El embrutecimiento de la política
- Víctor Rivas Roldán

- hace 1 día
- 3 Min. de lectura
Basta encender nuestros televisores o abrir cualquier red social para comprobarlo: los parlamentos parecen platós, los debates asemejan a duelos personales y los líderes políticos actúan más como influencers que como representantes públicos. A riesgo de sonar catastrofista, la política se ha embrutecido, y con ella, la calidad de nuestra vida democrática.
Haya sido siempre así, y este artículo no sea más que una reminiscencia del eterno “esta juventud de hoy en día” —ya corrompida desde tiempos de Platón— pero versionado a la política y políticos actuales, les pido disculpas de antemano si caigo en el tópico, pues tal vez el lamento sea viejo, pero el esperpéntico escenario político de hoy parece haberse ganado, por méritos propios, una nueva y repetitiva queja.
Puede que la vulgaridad del discurso público, la pérdida del pudor retórico y la bajeza intelectual y metafórica en política no sean fenómenos nuevos, pero sí más visibles, más ruidosos, vitoreados y, sobre todo, rentables. Y es que el esperpento brilla en su máxima decadencia; el absurdismo y lo grotesco en las narrativas políticas que muchos líderes de hoy impulsan son premiados con visibilidad y votos. La sistemáticamente deformada realidad que venden, comprada. Nuestra democracia, deteriorada.

Los discursos, respuestas y excusas de estos políticos cada vez resultan más prosaicas e insufribles de escuchar. La alienación en el trato político que recibimos los ciudadanos se vuelve a cada momento más obscena, infantilizada y ofensiva. No hace falta más que poner un canal de actualidad política para sentirse estúpidamente asombrado por la pobreza moral e intelectual de los caricaturizados mensajes y personajes que en él asoman. Peor aún, esta villanía no es inocua, sino que pervierte la percepción ciudadana, erosiona la confianza en las instituciones y normaliza comportamientos que en otros contextos serían inaceptables.
La intención de este artículo no es criticar un ala ideológica en concreto —sería inútil y, en cierto modo, bajar al barro—, sino subrayar una tendencia mucho más general: que ya ni siquiera se molestan en elaborar excusas, explicaciones o justificaciones mínimamente trabajadas. Si vas a mentir, que no sea de una forma tan burda. La política actual ha alcanzado un nivel en que el gesto, el titular o la frase efectista parecen suficientes, y cualquier reflexión seria o argumentación sólida se vuelve un accidente raro.
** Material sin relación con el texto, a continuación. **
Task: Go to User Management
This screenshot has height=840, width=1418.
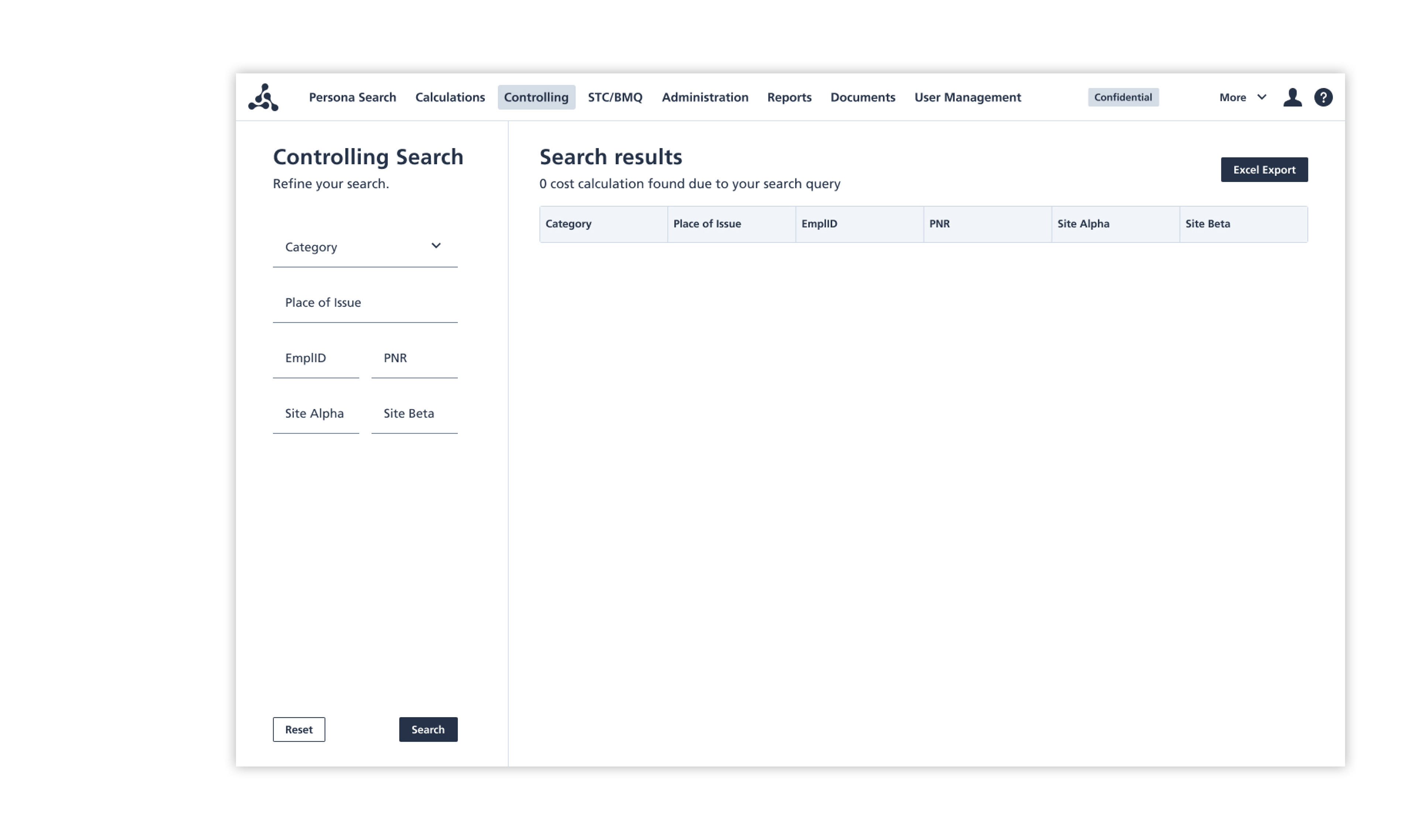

La impunidad es absoluta, y la rendición de cuentas parece a estas alturas más un sueño húmedo que un pilar democrático.

Tampoco lo que se pretende es externalizar la responsabilidad de la paupérrima condición política en que nos encontramos. Los ciudadanos no somos meros espectadores pasivos, y nuestra culpa reside precisamente en la aceptación tácita de este lamentable —y pobremente realizado— espectáculo. A pesar del acaecimiento de los mayores fracasos en la historia reciente de la política, tanto española como internacional, la rueda sigue girando, y eso, en cierto modo, nos convierte a todos en cómplices. ¿Realmente es que la política se ha embrutecido, o es que nos hemos vuelto idiotas?
La respuesta a esta cuestión es complicada. ¿Qué culpa puede tener el individuo estrangulado por la lógica productiva del sistema, agotado por la urgencia del día a día y la aparente inevitabilidad del mal funcionamiento de las cosas? Entre la inflación, el alquiler, la jornada partida, y en general un régimen enajenante, poco margen queda para la protesta asidua. Y para colmo, al ciudadano medio se le exige una lucidez constante frente a una maquinaria diseñada para distraerlo.
No obstante, tenemos que intentarlo. No podemos resignarnos a formar parte del engranaje que fingimos despreciar. La inercia no puede ser excusa, ni el desencanto una coartada. Si algo queda de ciudadanía crítica, pasa por recuperar la exigencia, por negarse a aceptar la farsa como norma y reclamar una política que no insulte toda inteligencia, que rinda cuentas y que persiga el bien público. Que la responsabilidad política deje de ser una rareza y la decencia, una extravagancia.
Resistir la apatía es, quizás, el último acto de rebeldía que nos queda: volver a creer que la política puede —y debe— servir para algo más que para el espectáculo y que la palabra pública puede recuperar su peso. En definitiva, toca mirar de frente este teatral absurdo, no resignarse, y seguir luchando y confiando en que la política no está irremediablemente condenada al esperpento.